WHAT TO DO: Could you copy exactly the lines from the start of the records through the one containing "Viewport: 720px width, 468px height.", both included, and leave out the pictures?

Data extracted from a collection
+++
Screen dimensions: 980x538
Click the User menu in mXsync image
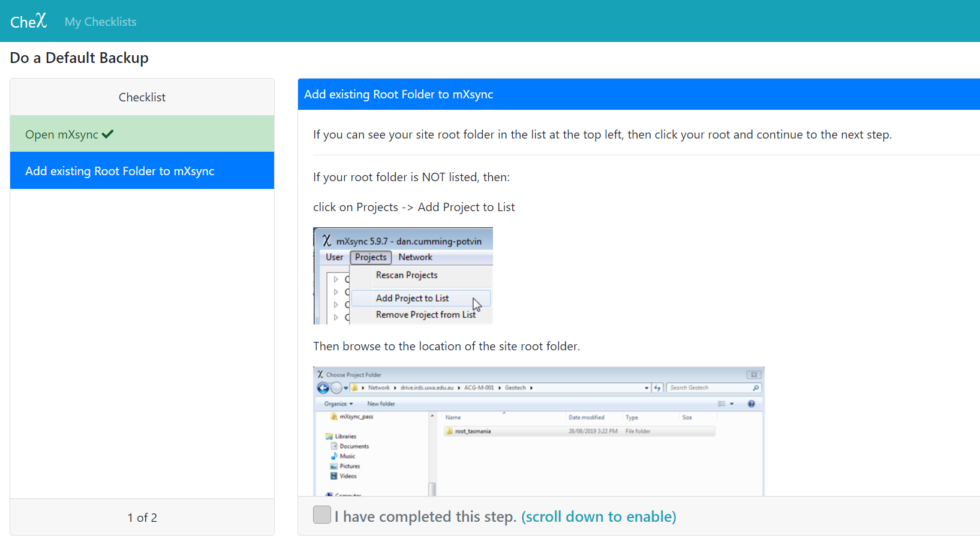pos(334,257)
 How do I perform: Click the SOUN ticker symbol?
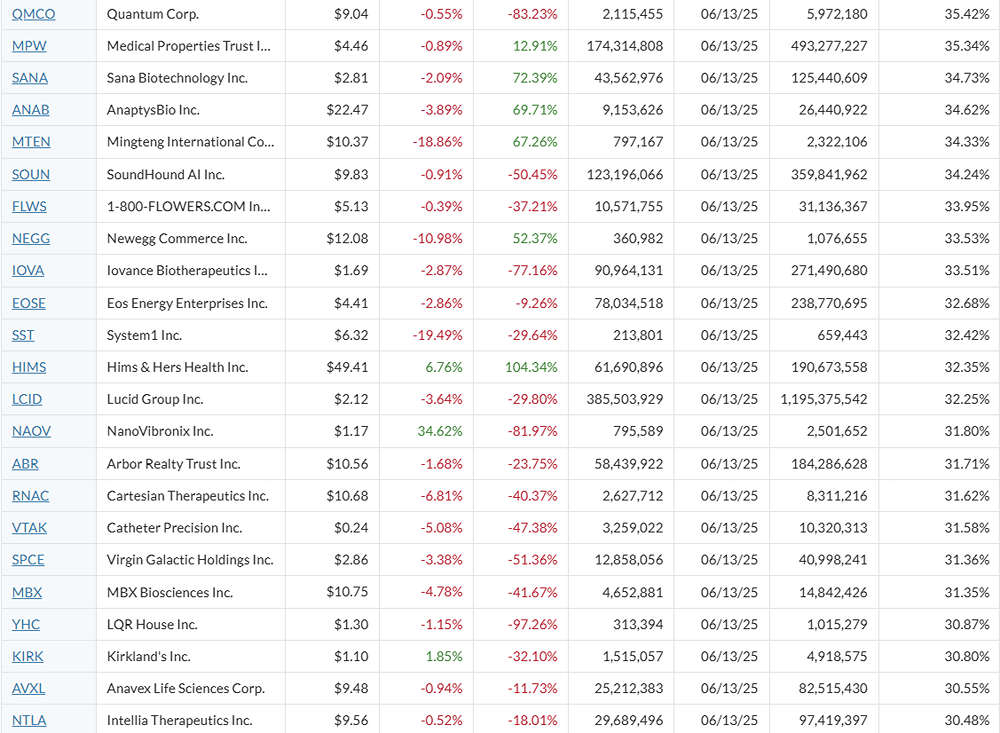pos(30,174)
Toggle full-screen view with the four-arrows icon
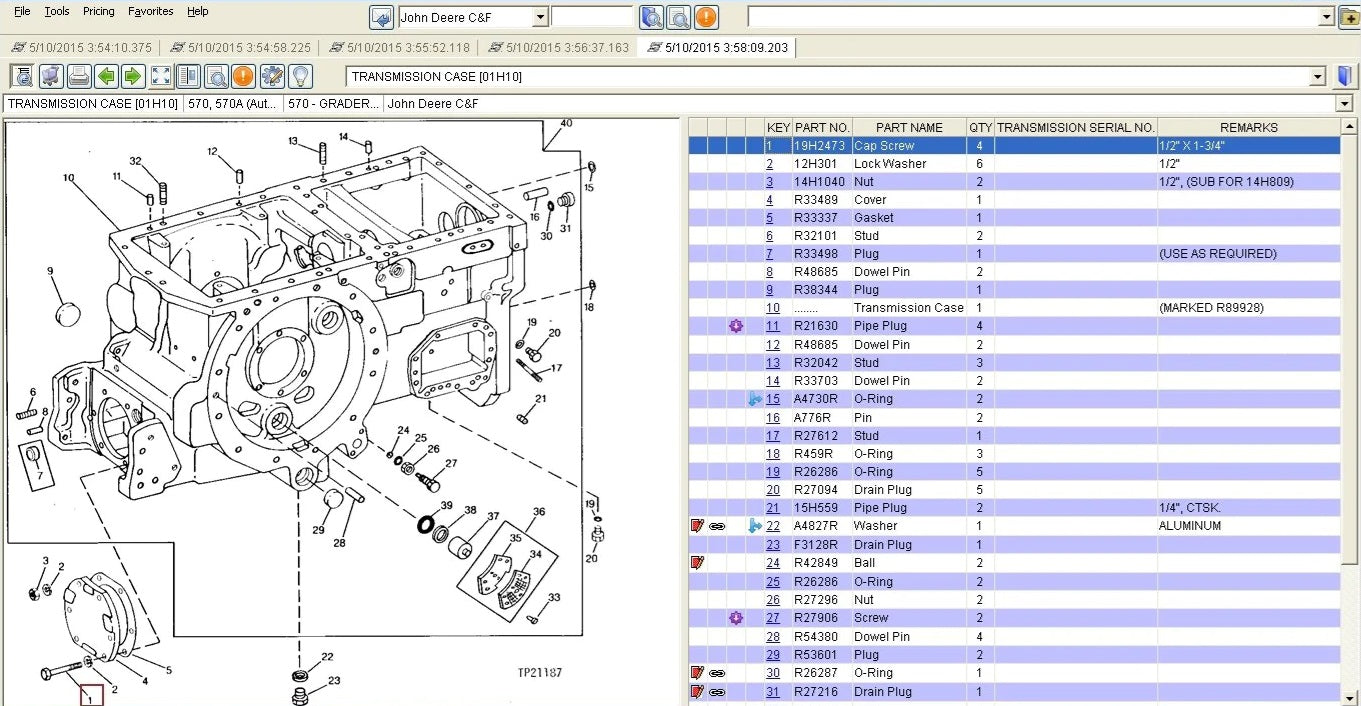Image resolution: width=1361 pixels, height=706 pixels. [160, 76]
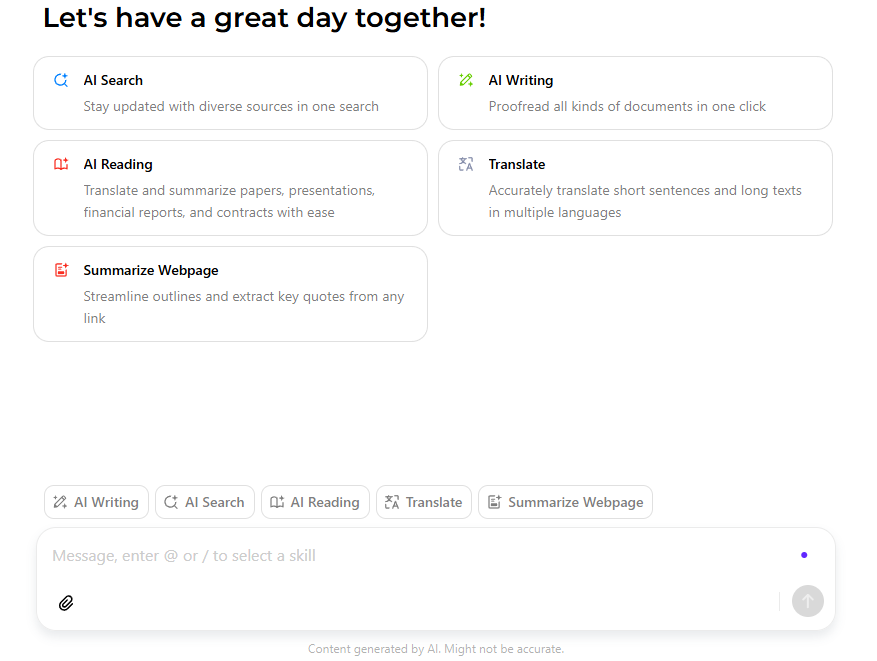Click the blue AI Search card icon
The height and width of the screenshot is (661, 877).
click(61, 80)
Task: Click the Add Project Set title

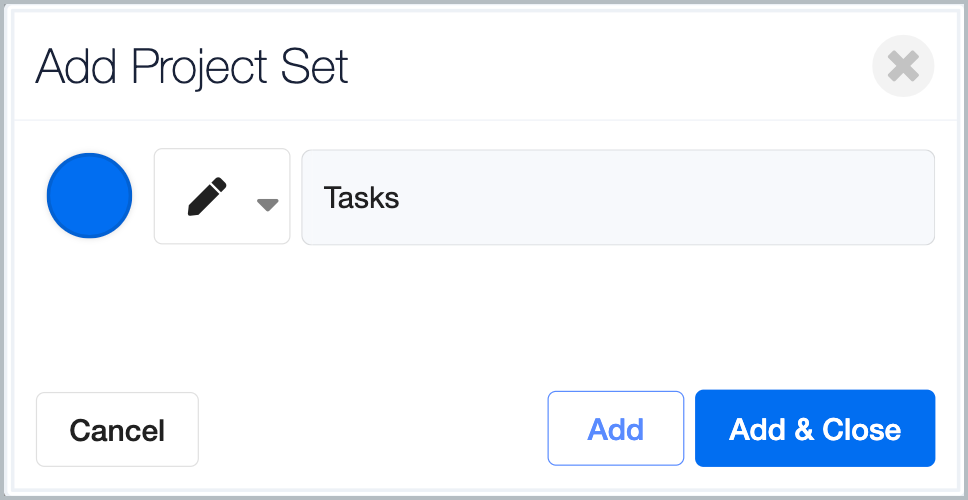Action: (192, 66)
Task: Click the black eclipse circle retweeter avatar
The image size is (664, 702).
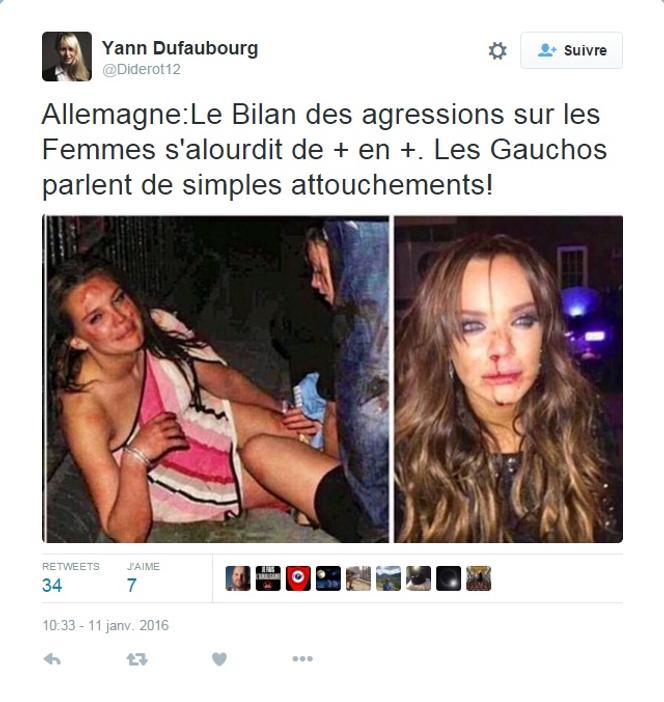Action: 449,578
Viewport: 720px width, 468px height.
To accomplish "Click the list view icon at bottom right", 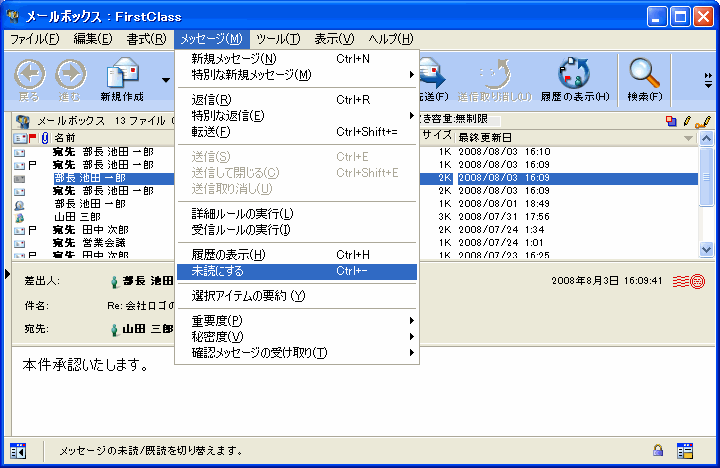I will (685, 451).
+++
EXPECTED ANSWER:
Screen dimensions: 980x538
Click the User menu in mXsync image
pos(334,257)
 How do I perform: Click the SOUN ticker symbol?
pos(30,174)
Toggle full-screen view with the four-arrows icon
Image resolution: width=1361 pixels, height=706 pixels. [160, 76]
Click the blue AI Search card icon
The height and width of the screenshot is (661, 877).
click(61, 80)
Task: Click the Add Project Set title

Action: (192, 66)
Task: Click the black eclipse circle retweeter avatar
The image size is (664, 702).
Action: 449,578
Viewport: 720px width, 468px height.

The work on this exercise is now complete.